Bahía Utópica: El Paraíso del Arte

noticiaDesde afuera, es una sencilla casa patrimonial del cerro Alegre, en Valparaíso. Adentro, una de las galerías de arte más variada de la Ciudad-Puerto. Una explosión de colores y de estilos mezclados, que siempre estremece al visitante cuando pasa la puerta por primera vez. Bienvenido a Bahía Utópica, la tienda de Bertrand Coustou y Nancy Arancibia.

Su galería está más que llena de cuadros de todo estilo, esculturas de madera y objetos de artesanía local. Esa abundancia de colores le da un toque informal y cálido, un poco caótico, lo que representa bien, según dice Bertrand, el espíritu porteño. Además de los amateurs de arte, pasan por aquí turistas, vecinos, amigos, dándole vida al lugar. “Quisimos diferenciarnos de esas galerías donde todo está muy ordenado y minimalista, con una señorita sentada que lee esperando a los visitantes”, dice Bertrand mientras cambia la música para poner “algo para conversar”.

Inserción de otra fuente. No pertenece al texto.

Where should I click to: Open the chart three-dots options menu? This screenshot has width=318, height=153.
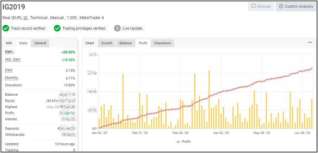coord(310,42)
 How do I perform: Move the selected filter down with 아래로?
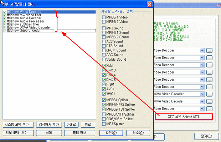pos(71,125)
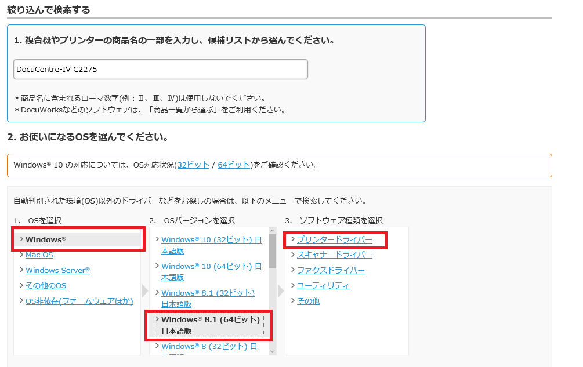Select Windows 10 (32ビット) 日本語版 version
The width and height of the screenshot is (583, 367).
[x=211, y=245]
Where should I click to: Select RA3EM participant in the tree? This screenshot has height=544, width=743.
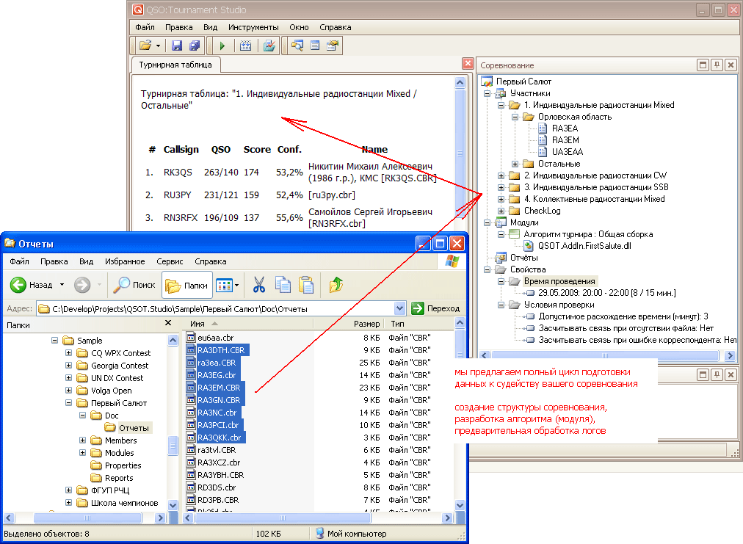pos(565,140)
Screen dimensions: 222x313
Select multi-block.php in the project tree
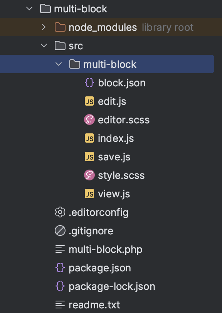pyautogui.click(x=105, y=249)
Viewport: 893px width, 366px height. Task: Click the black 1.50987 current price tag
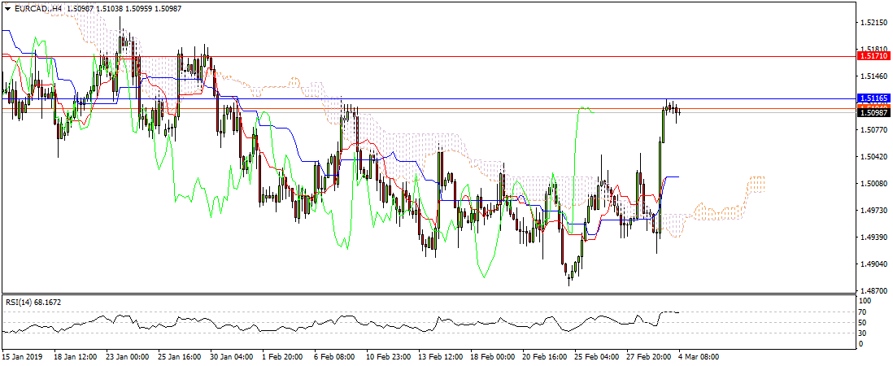pos(874,113)
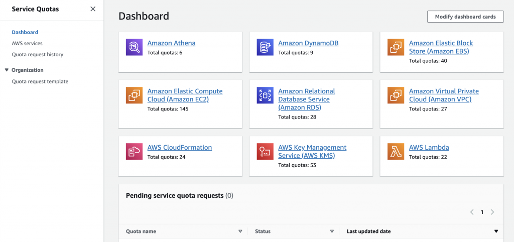Click the Amazon VPC service icon
Screen dimensions: 514x242
tap(396, 95)
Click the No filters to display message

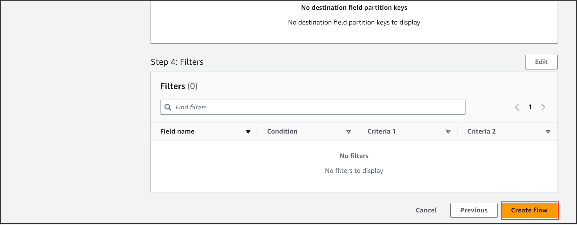(x=354, y=171)
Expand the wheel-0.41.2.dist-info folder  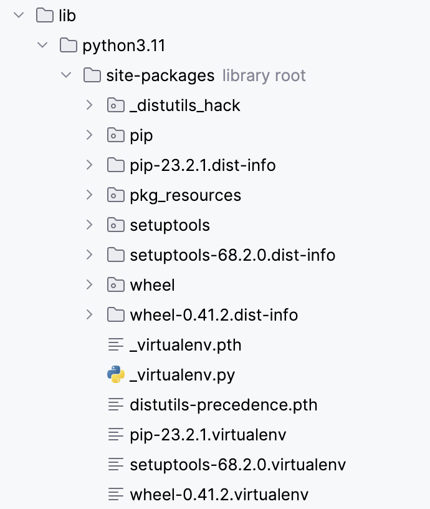90,315
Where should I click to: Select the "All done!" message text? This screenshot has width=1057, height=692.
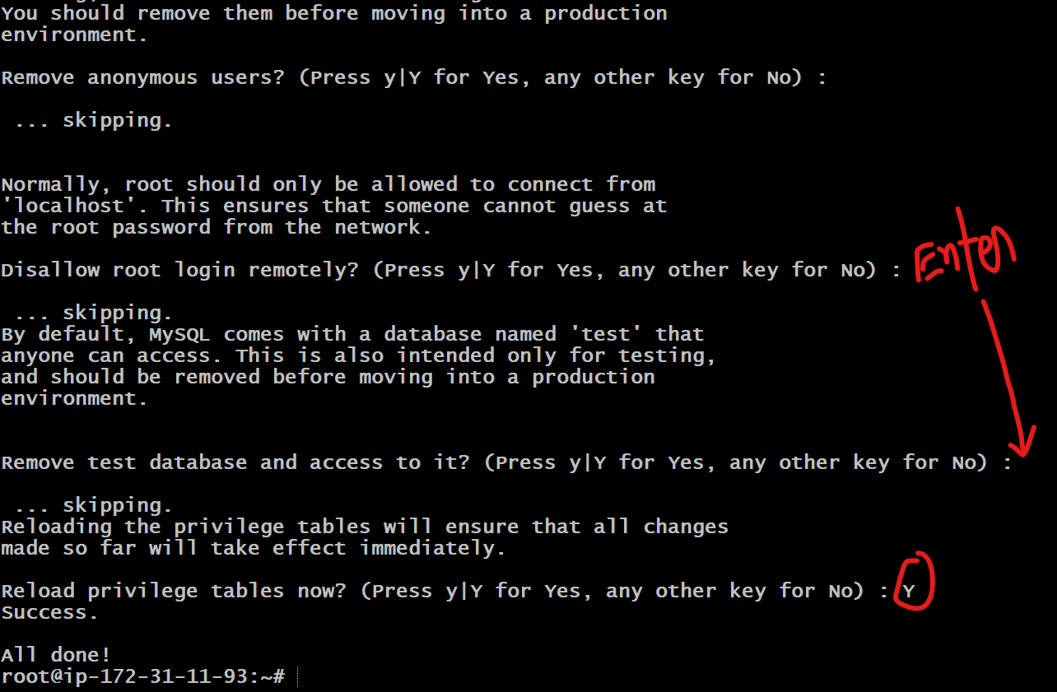tap(56, 655)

Todo empezó por casualidad. En busca de aire fresco después de vivir varios años en París, el francés de 40 años llegó a Valparaíso en el 2005, sin tener muy claro lo que iba a encontrar ni lo que iba a hacer. Se enamoró de la Ciudad-Puerto, y decidió quedarse. A través de varios proyectos en el ámbito cultural en que estuvo involucrado, tuvo la oportunidad de conocer a muchos artistas y actores culturales chilenos. Y llegó a una conclusión: “El arte en Valparaíso tenía mala fama, y su difusión estaba muy desorganizada. Los artistas tenían poca visibilidad, en muchos casos había que ir a su taller para ver su trabajo.”

De ahí partió la idea de Bahía Utópica, hace unos tres años: reunir en un mismo lugar lo mejor de los artistas de la Ciudad-Puerto y de la Quinta Región y promover sus obras. “Al principio, todos me decían que era imposible, que a nadie le interesaría, que no sería rentable.” Pero poco a poco, “Beltrán”, como le dicen acá, logró crear una relación de confianza con los artistas locales. Junto con Nancy Arancibia, con quien comparte su vida, empezó a dedicarse a organizar exposiciones para ellos, tanto en Valparaíso y Viña del Mar como en Santiago.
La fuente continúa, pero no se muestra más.